The Children's Museum is determined to get control of the building so it can level it and build an interactive learning park on the site. You can bet that Ballard, who wants to borrow and spend a billion dollars on a new Wishard Hospital, will have this building leveled in a heartbeat to prevent any viable use for it as a hospital. That's the Indianapolis way. We've got to keep huge construction projects in the pipeline to feed the construction industry complex that has bought and paid for most of our politicians. They don't make all of those campaign contributions for nothing.

4 comments:

Melyssa said...

I heard that interview. He made is sounds like Winona is just an ancient old building where middle ages medicine was practiced and no "modern" medicine could ever be practiced there.

I thought to myself, they must be reading the blogs...and not just the stories, but the public comment sections!

dmarks said...

I had to Google to find out what city this hospital is located in.

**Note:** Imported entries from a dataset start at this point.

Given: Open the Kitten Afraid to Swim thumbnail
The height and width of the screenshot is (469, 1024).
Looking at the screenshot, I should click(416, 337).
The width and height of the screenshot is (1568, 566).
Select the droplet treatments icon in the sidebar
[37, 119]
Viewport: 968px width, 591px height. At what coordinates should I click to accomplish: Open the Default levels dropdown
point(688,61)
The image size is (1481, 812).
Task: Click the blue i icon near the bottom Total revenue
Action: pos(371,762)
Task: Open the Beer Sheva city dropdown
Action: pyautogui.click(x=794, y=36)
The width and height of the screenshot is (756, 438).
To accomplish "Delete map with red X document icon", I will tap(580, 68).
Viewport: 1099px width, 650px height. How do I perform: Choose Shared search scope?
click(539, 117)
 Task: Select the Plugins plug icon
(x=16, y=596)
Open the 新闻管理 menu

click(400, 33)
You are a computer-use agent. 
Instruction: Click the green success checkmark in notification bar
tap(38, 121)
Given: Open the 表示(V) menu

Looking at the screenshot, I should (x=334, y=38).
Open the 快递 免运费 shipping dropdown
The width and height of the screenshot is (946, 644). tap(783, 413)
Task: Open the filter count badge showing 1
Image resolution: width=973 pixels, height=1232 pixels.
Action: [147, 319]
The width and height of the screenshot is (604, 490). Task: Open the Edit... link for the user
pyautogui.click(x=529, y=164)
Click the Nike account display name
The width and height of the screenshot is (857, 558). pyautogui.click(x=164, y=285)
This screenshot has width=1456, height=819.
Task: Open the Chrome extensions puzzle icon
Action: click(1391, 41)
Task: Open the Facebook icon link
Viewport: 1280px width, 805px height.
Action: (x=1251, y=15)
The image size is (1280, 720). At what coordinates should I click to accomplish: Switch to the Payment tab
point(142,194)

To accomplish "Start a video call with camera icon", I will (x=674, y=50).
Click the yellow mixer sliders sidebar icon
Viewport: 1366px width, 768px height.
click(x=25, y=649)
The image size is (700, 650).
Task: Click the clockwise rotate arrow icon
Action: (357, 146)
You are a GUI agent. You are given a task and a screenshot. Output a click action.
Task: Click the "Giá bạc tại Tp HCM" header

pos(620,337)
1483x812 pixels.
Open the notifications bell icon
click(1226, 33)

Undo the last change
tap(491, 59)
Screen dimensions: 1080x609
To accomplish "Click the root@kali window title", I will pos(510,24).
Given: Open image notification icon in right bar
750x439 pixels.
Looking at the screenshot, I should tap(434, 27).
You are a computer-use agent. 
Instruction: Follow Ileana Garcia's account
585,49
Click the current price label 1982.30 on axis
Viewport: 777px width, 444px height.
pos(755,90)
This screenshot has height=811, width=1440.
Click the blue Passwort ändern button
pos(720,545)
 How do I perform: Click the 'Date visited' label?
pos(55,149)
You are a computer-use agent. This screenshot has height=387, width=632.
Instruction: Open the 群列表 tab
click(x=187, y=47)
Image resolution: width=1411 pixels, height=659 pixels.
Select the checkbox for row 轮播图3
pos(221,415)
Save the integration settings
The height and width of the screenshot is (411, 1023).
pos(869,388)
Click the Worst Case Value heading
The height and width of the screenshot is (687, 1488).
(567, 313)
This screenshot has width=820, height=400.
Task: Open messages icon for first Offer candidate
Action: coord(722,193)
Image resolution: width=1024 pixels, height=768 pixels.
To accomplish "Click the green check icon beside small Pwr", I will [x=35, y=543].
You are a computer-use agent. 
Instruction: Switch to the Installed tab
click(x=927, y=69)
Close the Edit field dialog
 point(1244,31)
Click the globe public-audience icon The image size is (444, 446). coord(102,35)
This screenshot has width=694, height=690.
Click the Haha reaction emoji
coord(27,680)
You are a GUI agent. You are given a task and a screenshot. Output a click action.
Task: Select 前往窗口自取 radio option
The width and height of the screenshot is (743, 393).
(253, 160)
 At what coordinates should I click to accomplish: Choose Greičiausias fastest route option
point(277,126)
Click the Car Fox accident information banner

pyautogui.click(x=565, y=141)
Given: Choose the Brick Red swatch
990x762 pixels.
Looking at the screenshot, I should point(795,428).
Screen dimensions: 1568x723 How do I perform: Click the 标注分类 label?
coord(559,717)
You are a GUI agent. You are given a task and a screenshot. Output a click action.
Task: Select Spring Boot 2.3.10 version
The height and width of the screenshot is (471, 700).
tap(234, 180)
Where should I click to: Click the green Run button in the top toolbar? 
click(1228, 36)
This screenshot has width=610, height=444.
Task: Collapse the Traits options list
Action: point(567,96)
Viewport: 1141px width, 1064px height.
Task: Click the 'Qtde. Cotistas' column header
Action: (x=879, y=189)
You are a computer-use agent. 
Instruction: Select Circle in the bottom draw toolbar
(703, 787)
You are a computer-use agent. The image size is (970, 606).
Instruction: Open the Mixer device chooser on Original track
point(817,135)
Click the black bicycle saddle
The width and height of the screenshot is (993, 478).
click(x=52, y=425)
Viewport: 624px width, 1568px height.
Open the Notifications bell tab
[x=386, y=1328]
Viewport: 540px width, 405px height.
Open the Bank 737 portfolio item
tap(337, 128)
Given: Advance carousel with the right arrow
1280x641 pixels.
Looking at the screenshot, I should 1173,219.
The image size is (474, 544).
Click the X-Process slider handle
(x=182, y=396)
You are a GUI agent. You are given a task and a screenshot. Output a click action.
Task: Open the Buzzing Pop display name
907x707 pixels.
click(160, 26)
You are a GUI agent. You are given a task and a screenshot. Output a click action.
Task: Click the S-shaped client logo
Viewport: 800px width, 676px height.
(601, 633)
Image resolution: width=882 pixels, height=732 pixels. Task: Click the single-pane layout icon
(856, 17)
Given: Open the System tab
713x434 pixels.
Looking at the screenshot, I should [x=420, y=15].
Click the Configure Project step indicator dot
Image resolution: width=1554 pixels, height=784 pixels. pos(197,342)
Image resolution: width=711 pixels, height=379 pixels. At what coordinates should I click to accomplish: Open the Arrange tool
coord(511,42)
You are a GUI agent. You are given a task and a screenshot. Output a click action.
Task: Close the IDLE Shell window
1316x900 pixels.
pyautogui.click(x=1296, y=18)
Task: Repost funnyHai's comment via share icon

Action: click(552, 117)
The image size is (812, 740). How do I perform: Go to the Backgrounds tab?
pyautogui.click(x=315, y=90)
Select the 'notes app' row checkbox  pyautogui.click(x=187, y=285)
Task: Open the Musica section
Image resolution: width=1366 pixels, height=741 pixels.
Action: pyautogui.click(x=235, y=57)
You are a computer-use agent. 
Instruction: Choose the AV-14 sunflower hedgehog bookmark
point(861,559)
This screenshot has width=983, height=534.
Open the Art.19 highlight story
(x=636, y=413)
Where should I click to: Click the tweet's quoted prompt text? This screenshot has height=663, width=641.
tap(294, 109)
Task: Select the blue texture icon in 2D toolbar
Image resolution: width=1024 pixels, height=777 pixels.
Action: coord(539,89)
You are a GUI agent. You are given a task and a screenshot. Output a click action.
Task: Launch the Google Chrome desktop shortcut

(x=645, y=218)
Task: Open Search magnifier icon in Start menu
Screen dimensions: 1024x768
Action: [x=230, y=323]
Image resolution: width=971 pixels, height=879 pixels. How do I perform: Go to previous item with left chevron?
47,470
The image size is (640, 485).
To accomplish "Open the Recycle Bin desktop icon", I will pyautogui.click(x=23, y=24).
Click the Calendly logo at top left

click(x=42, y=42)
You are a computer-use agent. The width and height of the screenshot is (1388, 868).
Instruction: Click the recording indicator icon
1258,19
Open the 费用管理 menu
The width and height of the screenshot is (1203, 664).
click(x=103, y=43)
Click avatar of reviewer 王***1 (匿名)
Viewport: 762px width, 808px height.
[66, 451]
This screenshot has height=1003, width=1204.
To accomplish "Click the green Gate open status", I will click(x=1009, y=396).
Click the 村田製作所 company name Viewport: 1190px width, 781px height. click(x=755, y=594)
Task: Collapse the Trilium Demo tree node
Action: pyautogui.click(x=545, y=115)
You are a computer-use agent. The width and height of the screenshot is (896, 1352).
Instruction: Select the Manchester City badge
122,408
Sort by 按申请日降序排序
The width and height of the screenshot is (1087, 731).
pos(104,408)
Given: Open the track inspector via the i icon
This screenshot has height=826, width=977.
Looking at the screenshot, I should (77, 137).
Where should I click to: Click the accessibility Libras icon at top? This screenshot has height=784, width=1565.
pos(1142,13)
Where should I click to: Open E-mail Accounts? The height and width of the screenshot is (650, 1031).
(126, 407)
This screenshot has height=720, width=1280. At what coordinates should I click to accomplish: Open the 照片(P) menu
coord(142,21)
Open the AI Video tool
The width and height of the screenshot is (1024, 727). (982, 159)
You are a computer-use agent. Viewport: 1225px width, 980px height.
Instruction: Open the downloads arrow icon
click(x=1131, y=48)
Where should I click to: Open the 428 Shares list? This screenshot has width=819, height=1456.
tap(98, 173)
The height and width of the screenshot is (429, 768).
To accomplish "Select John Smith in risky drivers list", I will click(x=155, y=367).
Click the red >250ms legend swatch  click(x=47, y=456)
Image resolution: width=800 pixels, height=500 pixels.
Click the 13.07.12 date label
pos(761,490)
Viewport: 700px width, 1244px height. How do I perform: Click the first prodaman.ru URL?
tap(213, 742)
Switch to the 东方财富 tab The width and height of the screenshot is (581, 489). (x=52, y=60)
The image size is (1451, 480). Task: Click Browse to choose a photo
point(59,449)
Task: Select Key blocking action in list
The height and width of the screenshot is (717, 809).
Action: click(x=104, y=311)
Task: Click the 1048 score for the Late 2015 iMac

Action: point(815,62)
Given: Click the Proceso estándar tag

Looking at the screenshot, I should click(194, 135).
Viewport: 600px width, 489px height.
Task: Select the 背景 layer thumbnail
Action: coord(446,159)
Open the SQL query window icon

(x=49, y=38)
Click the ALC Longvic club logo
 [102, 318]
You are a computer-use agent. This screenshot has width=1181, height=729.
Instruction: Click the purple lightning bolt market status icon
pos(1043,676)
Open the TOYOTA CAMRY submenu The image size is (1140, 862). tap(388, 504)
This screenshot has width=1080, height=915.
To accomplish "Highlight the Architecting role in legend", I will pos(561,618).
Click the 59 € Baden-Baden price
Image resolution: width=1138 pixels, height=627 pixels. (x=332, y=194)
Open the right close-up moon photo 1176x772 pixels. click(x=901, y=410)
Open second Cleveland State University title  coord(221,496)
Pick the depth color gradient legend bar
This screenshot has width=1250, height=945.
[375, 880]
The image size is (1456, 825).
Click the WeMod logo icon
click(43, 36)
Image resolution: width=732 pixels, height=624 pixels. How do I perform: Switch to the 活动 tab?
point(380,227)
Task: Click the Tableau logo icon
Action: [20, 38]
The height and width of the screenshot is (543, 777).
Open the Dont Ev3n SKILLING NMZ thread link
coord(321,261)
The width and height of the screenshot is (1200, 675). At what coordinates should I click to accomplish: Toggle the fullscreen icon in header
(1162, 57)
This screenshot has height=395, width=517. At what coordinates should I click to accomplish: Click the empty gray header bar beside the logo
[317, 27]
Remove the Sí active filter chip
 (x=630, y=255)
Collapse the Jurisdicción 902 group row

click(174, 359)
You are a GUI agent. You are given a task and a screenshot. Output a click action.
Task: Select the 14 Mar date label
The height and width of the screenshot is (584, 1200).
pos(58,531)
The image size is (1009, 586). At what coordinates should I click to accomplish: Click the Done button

I've not seen Winona Hospital, but I've seen the state hospital in Indianapolis. Very little is left of that one.

guido said...

winona is a hazard site.yes every thing was left in place whenit closed. Human tissue, bloodborne pathogens, whole blood and even nuclear waste.Can it be made viable probably but very expensive task. Would it be cheaper in the long most definitely

Unigov said...

Winona must be torn down. Bush Stadium must be torn down.

Nobody makes any bribe money unless things are torn down and replaced.